After making a personal injury claim after being in any kind of an accident, you can expect to receive a medical authorization in the mail from that person’s insurer for signature and return. The law doesn’t require you to do anything with it, and our recommendation is exactly that. Don’t do anything with it. The purpose of getting that medical authorization from you is twofold. Of course, the opposing insurer wants copies of your medical bills and records in connection with your accident, but it also wants to know whether you’ve injured that same part of your body in the past. If it indeed learns of a pre-existing injury to the same part of the body, expect it to use that prior injury against you in an attempt to devalue your claim.
Compensation
Before being injured in an accident, not everybody is a perfect picture of health. When a person suffers an injury to the same part of their body that was injured in the past, an issue arises as to the effect of that pre-existing condition on any compensation that the claimant might receive. The general rule is that a person isn’t allowed to be compensated for any pre-existing conditions that weren’t affected by their accident, but that claimant is allowed to seek compensation for a pre-existing condition to the extent that it was made worse by the accident. California Civil Jury Instruction 3927 sheds some light on this rule. It states that a claimant “is not entitled to damages for any physical or emotional condition that he/she had before defendant’s conduct occurred. However, if plaintiff had a physical or emotional condition that was made worse by defendant’s wrongful conduct, you must award damages that will reasonably and fairly compensate him/her for the effect on that condition.” In that context, a wide range of damages are available for the victims who aggravated pre-existing conditions.

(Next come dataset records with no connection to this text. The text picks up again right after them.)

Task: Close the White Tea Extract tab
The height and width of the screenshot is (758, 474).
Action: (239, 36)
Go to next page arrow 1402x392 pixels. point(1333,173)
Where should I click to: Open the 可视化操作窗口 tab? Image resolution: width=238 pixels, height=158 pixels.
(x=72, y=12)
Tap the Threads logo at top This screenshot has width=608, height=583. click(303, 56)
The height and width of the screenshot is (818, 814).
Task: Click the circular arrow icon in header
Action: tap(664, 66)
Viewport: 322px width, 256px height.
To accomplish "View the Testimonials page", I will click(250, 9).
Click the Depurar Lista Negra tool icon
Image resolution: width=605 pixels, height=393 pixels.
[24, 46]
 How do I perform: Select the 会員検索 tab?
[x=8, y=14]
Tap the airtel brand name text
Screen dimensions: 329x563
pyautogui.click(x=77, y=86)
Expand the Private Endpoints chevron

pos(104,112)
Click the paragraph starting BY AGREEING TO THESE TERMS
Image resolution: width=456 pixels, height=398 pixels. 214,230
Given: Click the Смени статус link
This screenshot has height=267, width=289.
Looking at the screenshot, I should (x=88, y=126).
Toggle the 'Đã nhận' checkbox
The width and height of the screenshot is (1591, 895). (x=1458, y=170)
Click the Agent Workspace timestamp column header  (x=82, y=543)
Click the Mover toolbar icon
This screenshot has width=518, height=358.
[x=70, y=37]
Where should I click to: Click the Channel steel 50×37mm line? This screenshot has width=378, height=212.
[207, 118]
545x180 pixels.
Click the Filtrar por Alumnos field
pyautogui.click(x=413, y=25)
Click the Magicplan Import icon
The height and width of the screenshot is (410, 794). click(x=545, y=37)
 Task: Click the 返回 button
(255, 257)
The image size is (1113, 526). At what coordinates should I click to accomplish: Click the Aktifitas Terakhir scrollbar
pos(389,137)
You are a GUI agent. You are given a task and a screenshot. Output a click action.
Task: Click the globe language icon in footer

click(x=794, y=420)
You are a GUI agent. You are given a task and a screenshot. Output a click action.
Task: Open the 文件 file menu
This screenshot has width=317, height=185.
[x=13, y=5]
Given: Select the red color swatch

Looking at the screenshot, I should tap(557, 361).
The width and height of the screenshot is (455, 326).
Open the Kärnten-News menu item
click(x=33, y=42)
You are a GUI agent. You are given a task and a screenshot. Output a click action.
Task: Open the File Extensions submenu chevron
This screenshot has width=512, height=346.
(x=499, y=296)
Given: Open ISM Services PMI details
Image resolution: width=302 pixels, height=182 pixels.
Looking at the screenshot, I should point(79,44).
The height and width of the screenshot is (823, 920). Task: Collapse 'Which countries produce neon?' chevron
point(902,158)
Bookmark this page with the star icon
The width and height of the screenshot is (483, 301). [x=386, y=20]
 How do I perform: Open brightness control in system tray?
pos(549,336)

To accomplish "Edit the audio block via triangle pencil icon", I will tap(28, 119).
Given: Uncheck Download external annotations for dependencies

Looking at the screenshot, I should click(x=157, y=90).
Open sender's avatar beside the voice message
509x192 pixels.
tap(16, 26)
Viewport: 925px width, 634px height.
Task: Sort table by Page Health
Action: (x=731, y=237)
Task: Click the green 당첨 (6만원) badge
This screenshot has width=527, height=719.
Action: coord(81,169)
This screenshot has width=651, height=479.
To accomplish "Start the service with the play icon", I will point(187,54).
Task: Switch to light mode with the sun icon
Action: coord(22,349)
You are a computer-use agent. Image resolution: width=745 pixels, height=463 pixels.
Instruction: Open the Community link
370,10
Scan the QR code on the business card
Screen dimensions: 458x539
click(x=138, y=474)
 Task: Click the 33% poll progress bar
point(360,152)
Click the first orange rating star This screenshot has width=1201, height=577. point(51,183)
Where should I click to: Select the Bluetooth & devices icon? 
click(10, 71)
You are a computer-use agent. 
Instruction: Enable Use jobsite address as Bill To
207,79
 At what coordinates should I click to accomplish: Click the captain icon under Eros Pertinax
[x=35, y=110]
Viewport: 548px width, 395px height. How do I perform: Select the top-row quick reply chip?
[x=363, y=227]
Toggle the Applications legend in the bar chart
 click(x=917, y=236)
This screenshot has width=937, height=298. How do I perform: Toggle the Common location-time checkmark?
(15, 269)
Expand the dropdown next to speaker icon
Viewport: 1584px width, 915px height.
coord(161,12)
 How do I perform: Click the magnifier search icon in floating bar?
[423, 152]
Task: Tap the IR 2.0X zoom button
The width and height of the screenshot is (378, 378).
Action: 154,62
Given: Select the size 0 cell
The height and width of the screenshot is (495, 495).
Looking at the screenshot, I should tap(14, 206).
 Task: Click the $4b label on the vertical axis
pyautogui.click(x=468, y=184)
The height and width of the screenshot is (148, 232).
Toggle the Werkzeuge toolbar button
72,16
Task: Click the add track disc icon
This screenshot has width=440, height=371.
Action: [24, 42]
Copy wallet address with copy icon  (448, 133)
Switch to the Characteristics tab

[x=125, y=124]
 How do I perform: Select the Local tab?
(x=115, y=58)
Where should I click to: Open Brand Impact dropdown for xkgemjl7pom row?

Was the Pre-Existing Condition Symptomatic?
What’s important in the context of pre-existing conditions is to determine the nature and extent of that condition both before and after an accident. A victim’s attorney may try to minimize pain, discomfort or other physical issues that a pre-exiting caused a client before the accident, while the insurance defense attorney may allege that everything that the victim is presently complaining about is a result of that old condition. How that old condition might have affected the claimant’s life before the present accident is pivotal on the damages issue. Some pre-existing conditions might never be an issue with certain claimants because the claimants were asymptomatic before their accident. Then the condition manifests itself with pain and discomfort after a traumatic impact. Some of those conditions include:
- Degenerative disc disease
- Spinal stenosis
- Arthritis
- Osteoporosis
Pre-existing conditions can be found anywhere in the body, and they can become painful for life after one single hard impact. If indeed that pre-existing condition was asymptomatic, and the claimant wasn’t suffering any pain or discomfort at all from it before the accident, shouldn’t the symptoms that manifested themselves after this accident be linked directly to it?
The Man with the Eggshell Skull
Just about every law school in the United States teaches the story of the man with the eggshell skull. The bottom line with this pre-existing condition tort theory is that if somebody is injured as a result of the carelessness and negligence of somebody else, the person who caused the accident is still liable for damages, even if the eggshell skull man’s damages were worse than those that an ordinary person might suffer.
The man with the eggshell skull might be classified as an unusually susceptible claimant, but serious physical trauma might cause more severe injuries to a person like that than an ordinary person.